| GOAL OF THE EXERCISE |
Only the lines from the one with "This screenshot has width=1343, height=739." to the end of the data below should be given again, exactly, with both ends included and pictures omitted.

| MATERIAL PROVIDED |
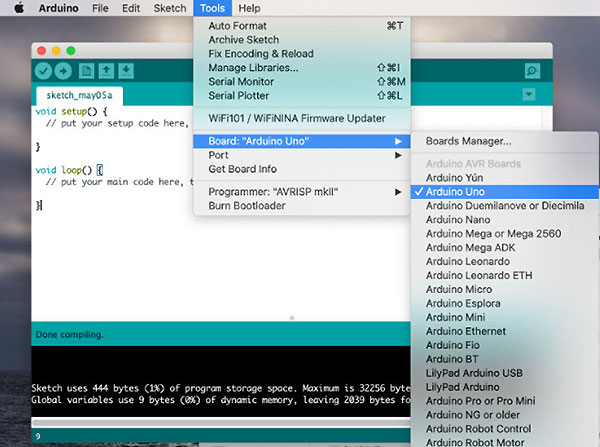Select the checked Arduino Uno board
The height and width of the screenshot is (447, 600).
(460, 191)
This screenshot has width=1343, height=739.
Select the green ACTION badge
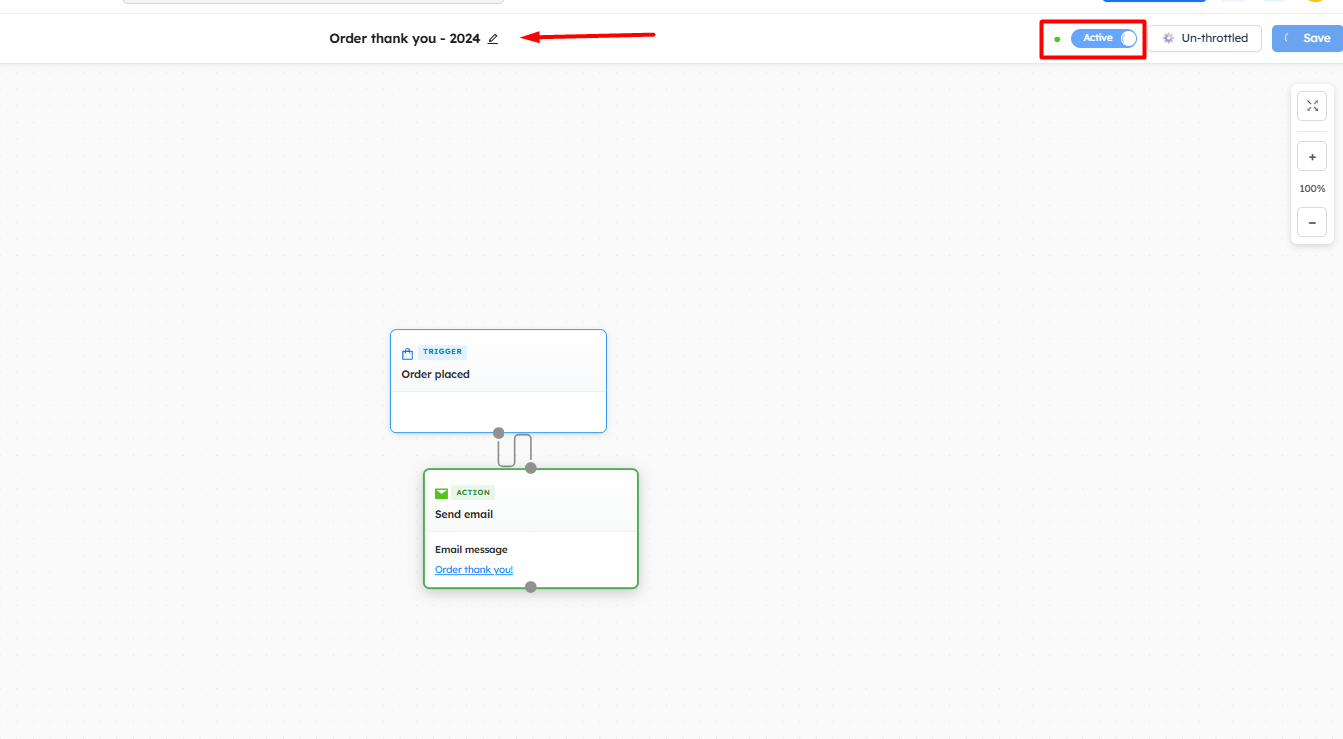tap(473, 493)
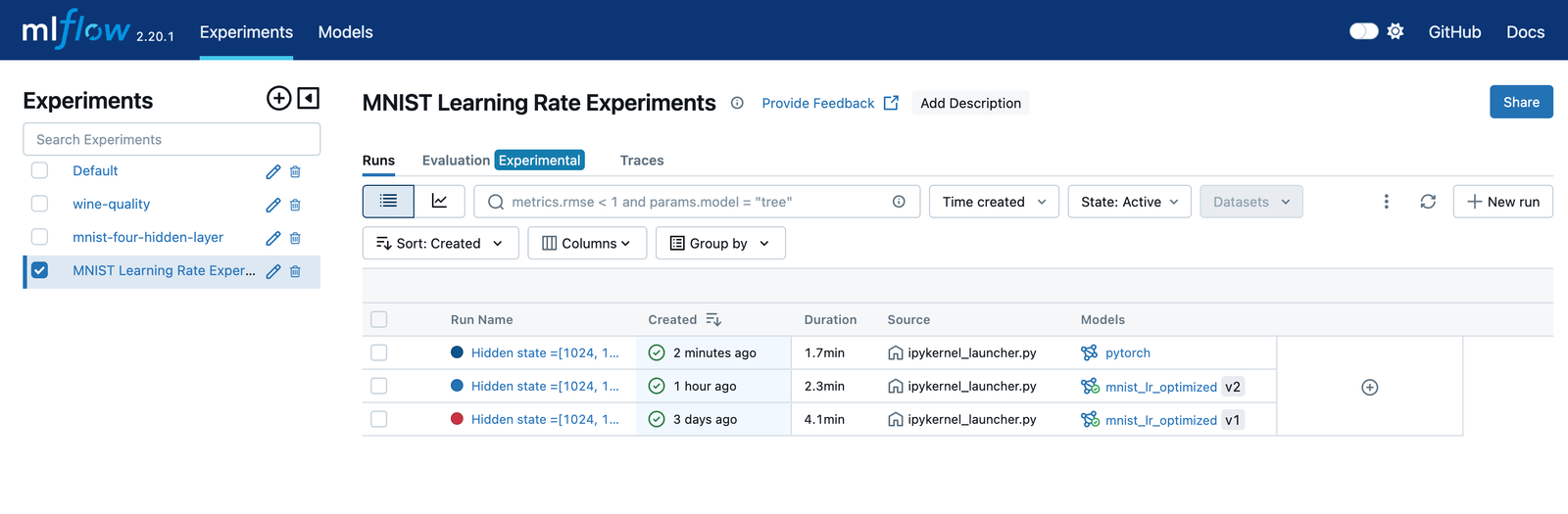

| OUTPUT OF THE EXERCISE |
This screenshot has width=1343, height=739.
Select the green ACTION badge
tap(473, 493)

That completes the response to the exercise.